- _Records for the task_:
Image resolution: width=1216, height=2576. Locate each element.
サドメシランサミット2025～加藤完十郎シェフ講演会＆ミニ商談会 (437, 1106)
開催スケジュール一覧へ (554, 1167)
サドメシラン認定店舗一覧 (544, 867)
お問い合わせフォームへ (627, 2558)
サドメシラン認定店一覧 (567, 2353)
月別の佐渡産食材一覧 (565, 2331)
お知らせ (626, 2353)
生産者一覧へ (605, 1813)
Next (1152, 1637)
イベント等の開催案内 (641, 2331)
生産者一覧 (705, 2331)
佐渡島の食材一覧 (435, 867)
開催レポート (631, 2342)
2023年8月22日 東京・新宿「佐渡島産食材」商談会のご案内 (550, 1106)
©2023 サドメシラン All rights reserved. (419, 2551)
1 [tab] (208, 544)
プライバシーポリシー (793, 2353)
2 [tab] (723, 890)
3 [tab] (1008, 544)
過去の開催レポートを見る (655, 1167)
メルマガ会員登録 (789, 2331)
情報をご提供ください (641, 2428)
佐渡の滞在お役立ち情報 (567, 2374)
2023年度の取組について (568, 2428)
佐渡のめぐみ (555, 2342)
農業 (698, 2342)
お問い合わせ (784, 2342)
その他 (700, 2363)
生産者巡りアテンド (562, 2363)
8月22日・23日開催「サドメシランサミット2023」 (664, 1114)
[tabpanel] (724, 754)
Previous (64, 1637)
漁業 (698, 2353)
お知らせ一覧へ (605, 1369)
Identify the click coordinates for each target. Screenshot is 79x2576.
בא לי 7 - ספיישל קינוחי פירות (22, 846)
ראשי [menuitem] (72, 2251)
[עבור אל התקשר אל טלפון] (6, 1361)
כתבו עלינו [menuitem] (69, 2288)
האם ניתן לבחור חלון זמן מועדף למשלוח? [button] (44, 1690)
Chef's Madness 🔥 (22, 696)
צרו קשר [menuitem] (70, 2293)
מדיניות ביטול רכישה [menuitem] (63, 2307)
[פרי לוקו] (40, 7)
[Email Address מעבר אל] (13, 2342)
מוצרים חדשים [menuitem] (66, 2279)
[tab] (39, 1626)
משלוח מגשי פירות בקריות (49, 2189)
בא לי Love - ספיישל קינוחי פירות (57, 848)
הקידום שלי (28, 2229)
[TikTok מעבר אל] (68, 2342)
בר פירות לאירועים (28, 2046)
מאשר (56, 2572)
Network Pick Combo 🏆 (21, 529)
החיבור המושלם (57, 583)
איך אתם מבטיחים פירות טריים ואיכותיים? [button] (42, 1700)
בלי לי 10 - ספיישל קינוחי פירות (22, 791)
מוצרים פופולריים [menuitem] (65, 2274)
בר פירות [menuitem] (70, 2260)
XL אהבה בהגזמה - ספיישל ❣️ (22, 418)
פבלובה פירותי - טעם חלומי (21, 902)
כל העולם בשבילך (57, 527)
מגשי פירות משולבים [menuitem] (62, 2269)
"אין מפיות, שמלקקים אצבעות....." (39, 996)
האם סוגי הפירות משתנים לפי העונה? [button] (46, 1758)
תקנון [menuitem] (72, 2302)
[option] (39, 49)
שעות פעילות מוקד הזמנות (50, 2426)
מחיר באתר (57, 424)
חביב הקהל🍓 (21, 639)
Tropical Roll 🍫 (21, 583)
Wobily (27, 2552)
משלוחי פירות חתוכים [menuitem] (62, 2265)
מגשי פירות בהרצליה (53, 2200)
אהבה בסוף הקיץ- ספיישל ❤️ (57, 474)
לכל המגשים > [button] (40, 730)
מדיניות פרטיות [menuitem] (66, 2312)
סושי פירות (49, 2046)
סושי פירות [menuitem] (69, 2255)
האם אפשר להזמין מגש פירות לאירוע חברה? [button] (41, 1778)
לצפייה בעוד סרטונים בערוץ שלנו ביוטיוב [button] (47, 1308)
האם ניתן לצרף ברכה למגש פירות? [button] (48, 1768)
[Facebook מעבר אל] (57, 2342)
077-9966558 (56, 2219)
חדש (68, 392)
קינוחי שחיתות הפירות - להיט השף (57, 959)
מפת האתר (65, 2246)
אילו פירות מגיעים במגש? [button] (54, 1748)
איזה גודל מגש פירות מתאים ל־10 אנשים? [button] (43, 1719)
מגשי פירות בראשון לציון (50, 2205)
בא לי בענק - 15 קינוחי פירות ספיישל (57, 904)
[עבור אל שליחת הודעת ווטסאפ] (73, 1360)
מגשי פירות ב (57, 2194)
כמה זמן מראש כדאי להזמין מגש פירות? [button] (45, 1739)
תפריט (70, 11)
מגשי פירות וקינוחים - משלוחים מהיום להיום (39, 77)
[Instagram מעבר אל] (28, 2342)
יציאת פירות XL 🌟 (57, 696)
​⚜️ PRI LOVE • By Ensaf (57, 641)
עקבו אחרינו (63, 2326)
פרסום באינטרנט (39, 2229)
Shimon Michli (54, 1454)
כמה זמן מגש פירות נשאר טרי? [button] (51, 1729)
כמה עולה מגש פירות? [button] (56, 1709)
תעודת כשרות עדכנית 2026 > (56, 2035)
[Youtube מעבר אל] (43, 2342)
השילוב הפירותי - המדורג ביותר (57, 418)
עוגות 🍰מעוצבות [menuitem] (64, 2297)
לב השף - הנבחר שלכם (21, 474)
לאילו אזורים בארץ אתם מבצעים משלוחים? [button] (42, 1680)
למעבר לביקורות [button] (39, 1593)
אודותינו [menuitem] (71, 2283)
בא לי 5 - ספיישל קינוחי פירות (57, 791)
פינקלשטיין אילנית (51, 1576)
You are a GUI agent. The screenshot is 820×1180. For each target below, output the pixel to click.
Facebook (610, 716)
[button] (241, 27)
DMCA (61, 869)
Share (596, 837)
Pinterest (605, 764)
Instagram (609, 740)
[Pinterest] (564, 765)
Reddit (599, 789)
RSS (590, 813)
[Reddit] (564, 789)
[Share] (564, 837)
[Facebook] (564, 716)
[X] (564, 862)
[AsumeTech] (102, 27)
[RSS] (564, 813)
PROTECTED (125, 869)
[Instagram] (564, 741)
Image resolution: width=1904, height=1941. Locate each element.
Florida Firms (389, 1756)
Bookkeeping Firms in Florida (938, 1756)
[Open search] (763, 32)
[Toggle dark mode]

- _What is needed_:
Using the data above, reproduce exactly the lines between those holding "פבלובה פירותי - טעם חלומי (21, 902)" and "[option] (39, 49)", inclusive, and no others.

- _Expected answer_:
פבלובה פירותי - טעם חלומי (21, 902)
כל העולם בשבילך (57, 527)
מגשי פירות משולבים [menuitem] (62, 2269)
"אין מפיות, שמלקקים אצבעות....." (39, 996)
האם סוגי הפירות משתנים לפי העונה? [button] (46, 1758)
תקנון [menuitem] (72, 2302)
[option] (39, 49)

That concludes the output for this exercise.